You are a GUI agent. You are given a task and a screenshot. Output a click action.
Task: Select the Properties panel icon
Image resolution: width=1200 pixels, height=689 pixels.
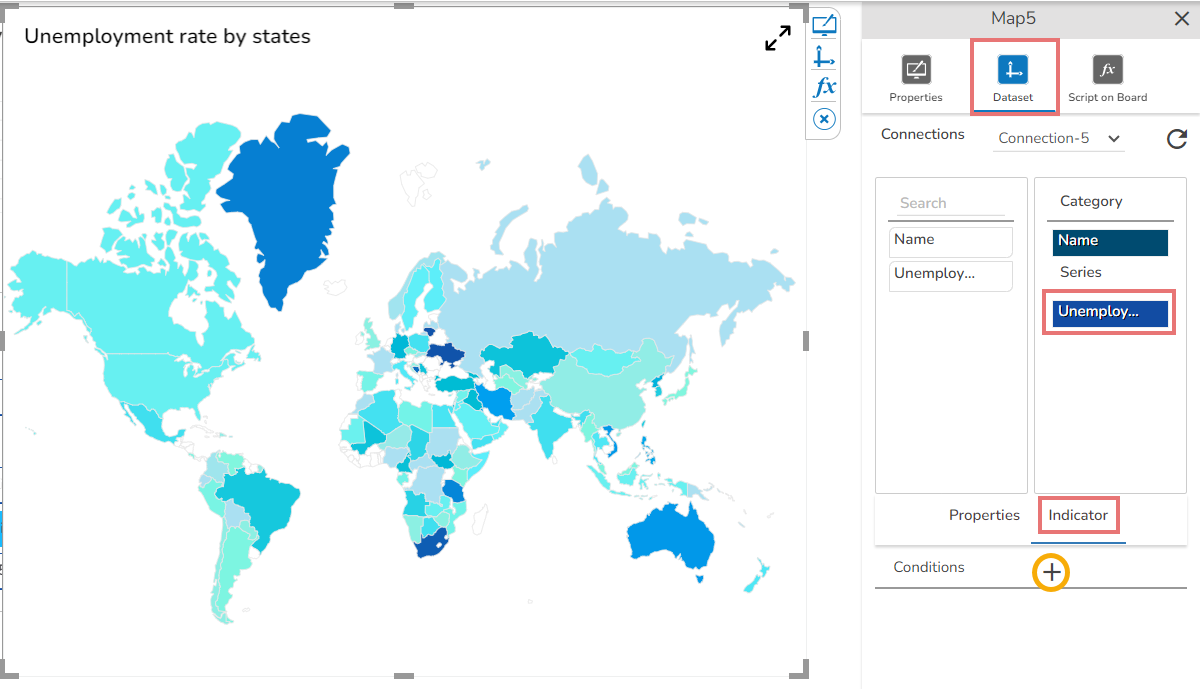tap(915, 70)
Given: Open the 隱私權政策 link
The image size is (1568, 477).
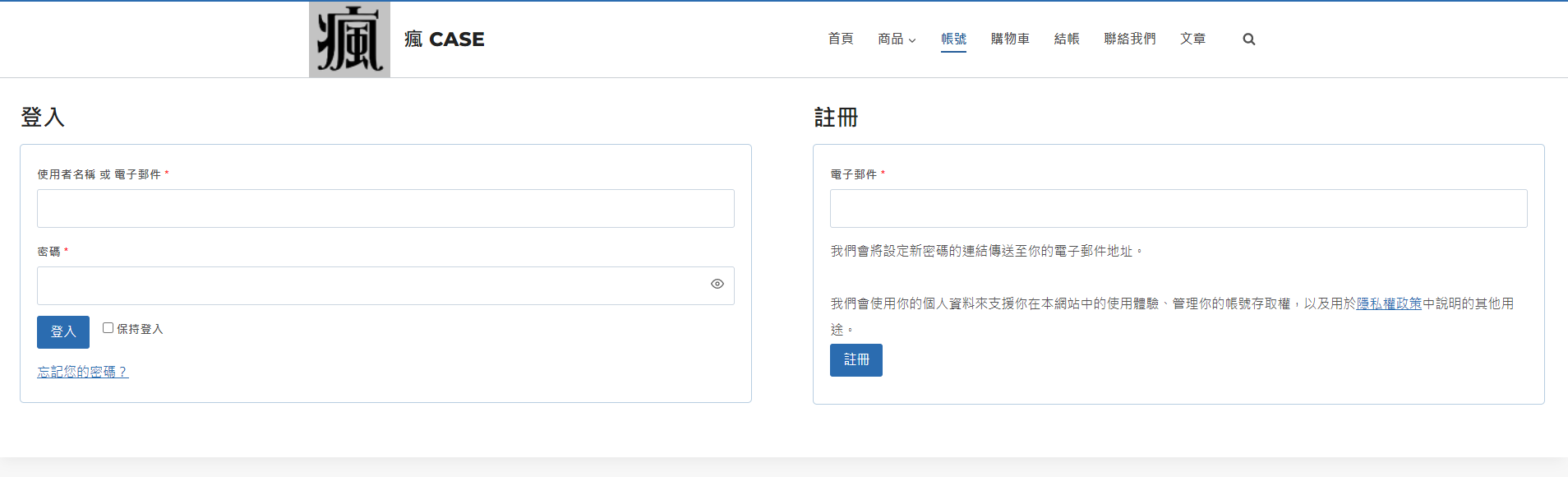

══════

» **Problem**
Rewrite the entries above as a numbered list with no blank lines, leaving out the pictures.

» **The answer**
1. You are a GUI agent. You are given a task and a screenshot. Output a click action.
2. Task: Select the Properties panel icon
3. Image resolution: width=1200 pixels, height=689 pixels.
4. tap(915, 70)
5. Given: Open the 隱私權政策 link
6. The image size is (1568, 477).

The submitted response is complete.